WHAT THIS EXERCISE ASKS:
A. In the post on celebration in music, which song does the writer name as a current favorite, and who performs it?
B. Rewrite the post on celebration in music from the words "(To my lifelong" through "and personality, alone.", putting "recollection" in place of "memory" each time it appears.
C. Write a continuation of the post on celebration in music, picking up after its final sentence.

SOURCE EXTRACT:
========================================================================

Thursday, December 8, 2011

Celebration in Music

                                 (To my lifelong friend Linda, who is a musician
When I think about celebration especially around holiday times, I think of music.  Our hearing sense, stimulated can summon emotion.  A sound can alert us to a sense of all-rightness, or not, or even a memory.  When we hear a song from our youth or one we first heard at an important event, we are transported back to that time by our memories.  Yes, it can be a sad memory as in the passing of a loved one or the marriage of a young relative with the inevitable moving away.  But more so we interpret it as being so personal as to be specific to our history and a reflection of our feelings and personality, alone. 
Everyone has a favorite song.  It may change through time, but at a given moment you do have one.  The song seems to have been written just for you.  You may even think that by some strange twist of fate, the writer has “tuned” in to your feelings and crafted this piece to reflect your on-going trials and tribulations; and maybe even to “guide” you.  My favorite song now, is “If I Die Young” by The Band Perry.  Although I knew this song was perfect as soon as I heard it, I tried very hard to NOT like it.  After all, the theme is about a young woman’s death and her Mother carrying on.  To any Mother, there isn’t a more emotionally charged issue than something that affects her child.  Then I have to ask myself, if it wasn’t the subject matter that endeared me to it, what meant so much more to me than the words meanings?  I decided it had to be the voice of the singer.  So beautiful, clear and even a little haunting, it “spoke” to me, a person with limited technical musical skills, by joining with the unkind words into a delivery that was received as personal and heartfelt.

========================================================================

GIVEN INFORMATION:

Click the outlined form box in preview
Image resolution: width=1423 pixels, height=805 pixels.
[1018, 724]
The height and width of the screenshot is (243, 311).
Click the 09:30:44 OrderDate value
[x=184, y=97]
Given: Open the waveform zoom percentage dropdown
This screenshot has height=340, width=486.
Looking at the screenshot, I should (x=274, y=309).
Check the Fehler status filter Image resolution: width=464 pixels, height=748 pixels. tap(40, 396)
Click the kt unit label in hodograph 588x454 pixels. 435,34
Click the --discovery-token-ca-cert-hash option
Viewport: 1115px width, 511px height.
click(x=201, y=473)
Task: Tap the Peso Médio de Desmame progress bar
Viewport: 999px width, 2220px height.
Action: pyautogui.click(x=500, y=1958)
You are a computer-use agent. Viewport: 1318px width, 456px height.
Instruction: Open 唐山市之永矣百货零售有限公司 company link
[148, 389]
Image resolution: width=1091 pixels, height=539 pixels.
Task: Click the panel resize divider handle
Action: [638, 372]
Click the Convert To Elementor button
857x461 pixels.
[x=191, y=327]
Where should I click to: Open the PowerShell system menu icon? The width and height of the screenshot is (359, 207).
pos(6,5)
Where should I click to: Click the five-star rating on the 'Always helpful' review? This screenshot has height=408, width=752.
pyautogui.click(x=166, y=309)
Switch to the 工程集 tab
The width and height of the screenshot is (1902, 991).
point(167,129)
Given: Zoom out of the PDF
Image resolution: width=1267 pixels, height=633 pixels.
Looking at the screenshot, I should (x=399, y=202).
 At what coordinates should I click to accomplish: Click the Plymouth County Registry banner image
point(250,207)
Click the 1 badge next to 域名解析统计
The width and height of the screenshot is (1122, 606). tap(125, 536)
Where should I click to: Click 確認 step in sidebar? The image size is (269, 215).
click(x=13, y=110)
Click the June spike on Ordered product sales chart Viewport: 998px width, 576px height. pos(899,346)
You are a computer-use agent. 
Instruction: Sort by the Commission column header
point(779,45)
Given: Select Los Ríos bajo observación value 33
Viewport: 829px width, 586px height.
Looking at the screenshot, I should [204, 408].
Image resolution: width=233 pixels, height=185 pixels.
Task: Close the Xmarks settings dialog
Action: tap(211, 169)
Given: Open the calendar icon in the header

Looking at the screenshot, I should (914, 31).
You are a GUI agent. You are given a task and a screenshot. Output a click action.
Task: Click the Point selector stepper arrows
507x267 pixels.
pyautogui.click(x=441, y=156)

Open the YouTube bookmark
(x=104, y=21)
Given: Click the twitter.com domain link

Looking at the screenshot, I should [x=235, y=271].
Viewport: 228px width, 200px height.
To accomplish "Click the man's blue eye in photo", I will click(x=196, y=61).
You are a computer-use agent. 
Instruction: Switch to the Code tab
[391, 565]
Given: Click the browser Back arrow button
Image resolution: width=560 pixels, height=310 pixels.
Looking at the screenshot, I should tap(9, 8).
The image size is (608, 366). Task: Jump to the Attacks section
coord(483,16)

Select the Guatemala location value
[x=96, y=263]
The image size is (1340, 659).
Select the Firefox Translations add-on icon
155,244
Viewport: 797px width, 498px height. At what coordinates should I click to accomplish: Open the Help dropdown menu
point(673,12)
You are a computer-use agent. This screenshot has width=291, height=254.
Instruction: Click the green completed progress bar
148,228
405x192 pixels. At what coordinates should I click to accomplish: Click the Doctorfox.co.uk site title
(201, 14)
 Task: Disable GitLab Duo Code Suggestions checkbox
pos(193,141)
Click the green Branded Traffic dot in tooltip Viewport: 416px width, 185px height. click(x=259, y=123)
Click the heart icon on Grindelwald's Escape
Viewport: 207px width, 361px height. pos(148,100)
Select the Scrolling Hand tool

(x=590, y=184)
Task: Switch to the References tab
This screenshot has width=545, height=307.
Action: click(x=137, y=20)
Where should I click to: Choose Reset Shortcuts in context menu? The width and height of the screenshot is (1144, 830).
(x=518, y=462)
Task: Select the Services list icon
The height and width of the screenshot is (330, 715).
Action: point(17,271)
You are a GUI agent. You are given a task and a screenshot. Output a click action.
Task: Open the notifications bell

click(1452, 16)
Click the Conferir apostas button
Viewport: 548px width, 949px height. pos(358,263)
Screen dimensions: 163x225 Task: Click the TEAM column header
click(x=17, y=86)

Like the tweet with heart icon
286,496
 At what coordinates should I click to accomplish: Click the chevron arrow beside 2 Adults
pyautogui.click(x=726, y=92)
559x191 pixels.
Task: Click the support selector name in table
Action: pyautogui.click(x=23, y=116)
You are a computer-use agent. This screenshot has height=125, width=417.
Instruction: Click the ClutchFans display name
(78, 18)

========================================================================

ANSWER LIST:
A. "If I Die Young" by The Band Perry.

B.
(To my lifelong friend Linda, who is a musician
When I think about celebration especially around holiday times, I think of music.  Our hearing sense, stimulated can summon emotion.  A sound can alert us to a sense of all-rightness, or not, or even a recollection.  When we hear a song from our youth or one we first heard at an important event, we are transported back to that time by our memories.  Yes, it can be a sad recollection as in the passing of a loved one or the marriage of a young relative with the inevitable moving away.  But more so we interpret it as being so personal as to be specific to our history and a reflection of our feelings and personality, alone.

C.
Is it something that is “wired” in our brains that makes us feel like this?  And here I am assuming that everyone is touched by a particular song.  A song that they identify with more than any other, that perhaps was written and performed “just for them”.  Or is it just human nature to be sentimental or “weepy” when we are audience to a particular musical piece.  Is it perhaps the combination of instruments, skill of the conductor, or the perfect acoustics that can bring on our emotion?  I think we make it personal because some of us realize that music can feed our souls, nurture our desire for these specific feelings, and make that part of our mind whole again for a while, by these alternating cravings and sustenance.
And what better to feed ourselves on than something so “high minded” and eternal as music.  Yes, eternal.  After a song is born it lives on through other artists and performers.  We all have strong feelings about “remakes” of music we are attached to.  When a musician passes, we all know whose song it really is when we hear it in its updated or reworked forms.  Now with electronic and web capabilities of clarifying, storage and “global” transmittance, it seems music is indeed eternal.  What better than music not to stand as a memorial to its creator, but to be a moving inducement, a shared celebration from its creator out to everyone.